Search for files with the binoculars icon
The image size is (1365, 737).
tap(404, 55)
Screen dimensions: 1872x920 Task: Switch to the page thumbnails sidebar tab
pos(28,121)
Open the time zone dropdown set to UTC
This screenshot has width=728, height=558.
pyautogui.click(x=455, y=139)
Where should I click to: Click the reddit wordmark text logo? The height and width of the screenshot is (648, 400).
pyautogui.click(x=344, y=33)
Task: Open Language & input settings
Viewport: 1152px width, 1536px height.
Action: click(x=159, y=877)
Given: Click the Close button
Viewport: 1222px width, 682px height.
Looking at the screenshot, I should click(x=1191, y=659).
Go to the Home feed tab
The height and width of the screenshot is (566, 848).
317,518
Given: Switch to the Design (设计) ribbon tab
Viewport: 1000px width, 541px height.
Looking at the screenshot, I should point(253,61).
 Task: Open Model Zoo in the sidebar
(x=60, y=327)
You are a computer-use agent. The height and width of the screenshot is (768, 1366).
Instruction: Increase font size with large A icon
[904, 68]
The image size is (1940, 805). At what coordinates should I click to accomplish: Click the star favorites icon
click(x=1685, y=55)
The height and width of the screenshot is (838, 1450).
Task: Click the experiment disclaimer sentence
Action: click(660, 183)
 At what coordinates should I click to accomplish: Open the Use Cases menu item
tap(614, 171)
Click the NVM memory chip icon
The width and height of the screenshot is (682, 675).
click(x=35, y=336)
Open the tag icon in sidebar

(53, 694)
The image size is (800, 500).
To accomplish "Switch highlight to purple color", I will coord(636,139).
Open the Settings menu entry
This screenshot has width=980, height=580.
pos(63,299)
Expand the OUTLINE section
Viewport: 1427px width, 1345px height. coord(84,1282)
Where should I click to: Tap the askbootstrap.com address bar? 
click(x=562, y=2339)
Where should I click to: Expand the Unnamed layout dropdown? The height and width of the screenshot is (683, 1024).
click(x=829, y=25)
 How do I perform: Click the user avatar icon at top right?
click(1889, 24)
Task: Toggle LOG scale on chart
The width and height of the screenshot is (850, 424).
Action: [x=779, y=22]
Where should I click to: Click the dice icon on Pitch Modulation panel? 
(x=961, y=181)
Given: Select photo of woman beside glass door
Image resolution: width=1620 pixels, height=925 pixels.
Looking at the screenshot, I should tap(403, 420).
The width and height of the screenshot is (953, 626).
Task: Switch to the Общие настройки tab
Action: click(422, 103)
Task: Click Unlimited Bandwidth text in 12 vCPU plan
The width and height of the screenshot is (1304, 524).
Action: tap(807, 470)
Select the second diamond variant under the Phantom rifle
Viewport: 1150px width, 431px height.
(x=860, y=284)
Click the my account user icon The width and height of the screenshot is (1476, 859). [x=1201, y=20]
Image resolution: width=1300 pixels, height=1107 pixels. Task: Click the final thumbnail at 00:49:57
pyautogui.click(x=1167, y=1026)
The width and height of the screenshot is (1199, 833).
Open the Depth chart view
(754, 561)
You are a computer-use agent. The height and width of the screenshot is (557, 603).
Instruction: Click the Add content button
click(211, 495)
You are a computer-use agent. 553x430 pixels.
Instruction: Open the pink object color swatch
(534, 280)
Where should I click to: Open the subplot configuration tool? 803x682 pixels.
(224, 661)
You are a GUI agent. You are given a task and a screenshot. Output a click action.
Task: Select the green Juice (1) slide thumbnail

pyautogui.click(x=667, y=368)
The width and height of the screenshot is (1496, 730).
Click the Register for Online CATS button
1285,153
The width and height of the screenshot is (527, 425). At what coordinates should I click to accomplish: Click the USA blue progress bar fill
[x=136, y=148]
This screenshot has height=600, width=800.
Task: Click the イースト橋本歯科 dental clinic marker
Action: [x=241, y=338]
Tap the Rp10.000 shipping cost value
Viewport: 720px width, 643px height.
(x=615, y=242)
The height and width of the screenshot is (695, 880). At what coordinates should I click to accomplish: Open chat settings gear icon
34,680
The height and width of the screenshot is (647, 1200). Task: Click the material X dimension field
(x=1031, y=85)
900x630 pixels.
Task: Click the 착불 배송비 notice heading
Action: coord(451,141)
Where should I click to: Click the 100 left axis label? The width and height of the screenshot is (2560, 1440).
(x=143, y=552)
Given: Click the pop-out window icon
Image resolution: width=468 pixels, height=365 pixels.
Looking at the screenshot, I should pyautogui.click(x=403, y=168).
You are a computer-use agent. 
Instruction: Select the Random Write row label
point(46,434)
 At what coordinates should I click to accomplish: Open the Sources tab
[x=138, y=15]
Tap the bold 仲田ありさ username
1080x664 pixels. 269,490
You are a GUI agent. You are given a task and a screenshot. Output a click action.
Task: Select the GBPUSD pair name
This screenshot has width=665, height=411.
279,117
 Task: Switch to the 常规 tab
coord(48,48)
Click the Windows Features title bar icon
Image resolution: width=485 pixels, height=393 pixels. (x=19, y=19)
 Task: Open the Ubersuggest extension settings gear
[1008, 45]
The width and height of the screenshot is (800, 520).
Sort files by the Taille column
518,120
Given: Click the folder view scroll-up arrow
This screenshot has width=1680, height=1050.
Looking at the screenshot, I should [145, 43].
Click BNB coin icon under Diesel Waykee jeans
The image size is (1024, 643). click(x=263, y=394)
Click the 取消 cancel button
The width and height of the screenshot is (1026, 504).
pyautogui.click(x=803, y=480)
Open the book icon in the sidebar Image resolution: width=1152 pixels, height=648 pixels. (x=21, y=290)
******************************
Task to complete
Copy out whichever lines of the listing contain the word "agent".

Solution for this exercise
You are a computer-use agent. The height and width of the screenshot is (768, 1366).
You are a computer-use agent. The height and width of the screenshot is (557, 603).
You are a computer-use agent. 553x430 pixels.
You are a GUI agent. You are given a task and a screenshot. Output a click action.
You are a computer-use agent. 
You are a GUI agent. You are given a task and a screenshot. Output a click action.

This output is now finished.